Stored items
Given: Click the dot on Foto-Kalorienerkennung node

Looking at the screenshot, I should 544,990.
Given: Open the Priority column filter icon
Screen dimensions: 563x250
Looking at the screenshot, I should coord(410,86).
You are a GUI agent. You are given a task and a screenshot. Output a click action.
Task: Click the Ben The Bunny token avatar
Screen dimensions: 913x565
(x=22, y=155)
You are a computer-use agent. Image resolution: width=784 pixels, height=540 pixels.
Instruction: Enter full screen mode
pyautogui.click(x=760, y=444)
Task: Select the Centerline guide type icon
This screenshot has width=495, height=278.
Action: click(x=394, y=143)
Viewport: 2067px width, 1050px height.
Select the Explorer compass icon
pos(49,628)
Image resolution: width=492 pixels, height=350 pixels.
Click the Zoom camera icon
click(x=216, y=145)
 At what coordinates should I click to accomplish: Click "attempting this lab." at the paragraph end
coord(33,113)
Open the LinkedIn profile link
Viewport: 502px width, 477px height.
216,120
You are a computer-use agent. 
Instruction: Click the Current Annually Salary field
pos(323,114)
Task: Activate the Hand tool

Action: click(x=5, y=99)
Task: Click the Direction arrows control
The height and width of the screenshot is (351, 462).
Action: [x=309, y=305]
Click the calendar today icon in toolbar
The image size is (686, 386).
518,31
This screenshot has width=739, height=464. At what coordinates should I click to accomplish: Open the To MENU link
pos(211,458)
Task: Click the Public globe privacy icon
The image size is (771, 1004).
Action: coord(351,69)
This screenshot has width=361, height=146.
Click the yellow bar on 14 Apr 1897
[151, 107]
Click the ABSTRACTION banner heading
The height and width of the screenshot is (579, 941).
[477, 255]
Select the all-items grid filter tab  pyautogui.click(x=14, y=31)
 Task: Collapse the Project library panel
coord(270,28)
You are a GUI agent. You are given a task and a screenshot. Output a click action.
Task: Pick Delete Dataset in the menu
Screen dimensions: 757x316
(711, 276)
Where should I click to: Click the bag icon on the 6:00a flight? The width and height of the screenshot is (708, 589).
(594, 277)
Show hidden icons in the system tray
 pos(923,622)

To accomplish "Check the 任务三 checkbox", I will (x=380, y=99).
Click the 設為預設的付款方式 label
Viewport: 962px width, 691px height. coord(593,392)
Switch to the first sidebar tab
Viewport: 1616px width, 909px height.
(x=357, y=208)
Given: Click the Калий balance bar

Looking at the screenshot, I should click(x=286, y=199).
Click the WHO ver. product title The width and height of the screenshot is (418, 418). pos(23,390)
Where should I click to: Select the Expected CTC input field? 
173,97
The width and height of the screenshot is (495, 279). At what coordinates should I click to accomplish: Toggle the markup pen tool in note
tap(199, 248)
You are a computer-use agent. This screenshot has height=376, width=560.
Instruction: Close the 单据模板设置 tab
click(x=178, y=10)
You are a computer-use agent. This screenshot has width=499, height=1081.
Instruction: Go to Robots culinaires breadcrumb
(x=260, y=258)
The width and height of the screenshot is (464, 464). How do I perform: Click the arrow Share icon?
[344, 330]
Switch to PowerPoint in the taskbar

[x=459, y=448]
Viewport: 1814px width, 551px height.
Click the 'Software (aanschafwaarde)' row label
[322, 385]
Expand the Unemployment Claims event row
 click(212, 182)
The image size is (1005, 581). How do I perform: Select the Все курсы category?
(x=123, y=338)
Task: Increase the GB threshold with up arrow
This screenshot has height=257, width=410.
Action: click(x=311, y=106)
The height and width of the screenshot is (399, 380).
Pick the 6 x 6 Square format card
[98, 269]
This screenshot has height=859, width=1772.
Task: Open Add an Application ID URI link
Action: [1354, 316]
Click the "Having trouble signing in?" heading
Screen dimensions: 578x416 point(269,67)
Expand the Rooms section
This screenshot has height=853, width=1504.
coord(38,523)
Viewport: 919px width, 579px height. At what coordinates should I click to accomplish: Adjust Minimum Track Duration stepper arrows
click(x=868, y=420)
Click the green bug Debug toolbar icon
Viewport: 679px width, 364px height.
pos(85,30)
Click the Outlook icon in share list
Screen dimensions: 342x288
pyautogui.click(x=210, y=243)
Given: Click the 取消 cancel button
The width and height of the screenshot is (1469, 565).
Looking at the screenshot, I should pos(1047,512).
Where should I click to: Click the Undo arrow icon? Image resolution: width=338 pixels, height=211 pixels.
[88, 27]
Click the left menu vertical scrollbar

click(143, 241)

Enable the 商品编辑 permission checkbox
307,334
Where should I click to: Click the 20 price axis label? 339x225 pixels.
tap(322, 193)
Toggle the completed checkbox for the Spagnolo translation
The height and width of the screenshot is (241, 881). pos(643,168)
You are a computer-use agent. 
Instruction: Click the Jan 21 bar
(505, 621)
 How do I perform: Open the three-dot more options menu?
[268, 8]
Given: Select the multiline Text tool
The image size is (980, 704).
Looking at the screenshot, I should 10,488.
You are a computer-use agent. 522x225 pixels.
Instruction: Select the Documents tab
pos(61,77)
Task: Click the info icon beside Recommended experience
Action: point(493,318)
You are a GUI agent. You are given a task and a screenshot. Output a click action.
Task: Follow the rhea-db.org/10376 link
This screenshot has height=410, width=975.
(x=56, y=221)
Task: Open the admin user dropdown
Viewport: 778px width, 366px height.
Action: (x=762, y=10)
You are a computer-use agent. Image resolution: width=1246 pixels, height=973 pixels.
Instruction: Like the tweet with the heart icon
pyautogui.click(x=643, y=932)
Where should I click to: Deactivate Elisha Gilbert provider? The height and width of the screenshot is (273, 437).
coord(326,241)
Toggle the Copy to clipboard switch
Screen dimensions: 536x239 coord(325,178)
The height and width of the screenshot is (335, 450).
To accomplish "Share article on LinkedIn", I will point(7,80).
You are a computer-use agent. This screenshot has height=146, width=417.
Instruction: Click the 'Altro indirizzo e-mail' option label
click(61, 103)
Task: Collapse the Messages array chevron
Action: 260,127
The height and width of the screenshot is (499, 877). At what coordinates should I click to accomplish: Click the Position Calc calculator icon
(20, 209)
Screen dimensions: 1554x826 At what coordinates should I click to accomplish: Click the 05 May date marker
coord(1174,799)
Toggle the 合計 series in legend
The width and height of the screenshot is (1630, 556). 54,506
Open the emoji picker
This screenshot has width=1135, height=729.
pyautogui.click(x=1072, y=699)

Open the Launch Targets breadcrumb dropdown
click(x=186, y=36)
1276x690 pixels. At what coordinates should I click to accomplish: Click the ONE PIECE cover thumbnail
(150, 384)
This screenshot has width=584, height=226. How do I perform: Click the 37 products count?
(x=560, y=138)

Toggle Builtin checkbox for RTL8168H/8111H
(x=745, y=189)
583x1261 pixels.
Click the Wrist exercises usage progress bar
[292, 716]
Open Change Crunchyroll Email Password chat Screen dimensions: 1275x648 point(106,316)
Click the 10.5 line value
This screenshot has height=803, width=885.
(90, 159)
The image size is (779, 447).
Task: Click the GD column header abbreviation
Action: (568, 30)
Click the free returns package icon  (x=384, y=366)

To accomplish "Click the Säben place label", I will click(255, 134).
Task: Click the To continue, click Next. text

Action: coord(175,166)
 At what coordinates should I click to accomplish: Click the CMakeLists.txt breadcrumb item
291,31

Directions for this task: A single figure is required: the number of lines above in which the word "filter" occurs.

Task output: 2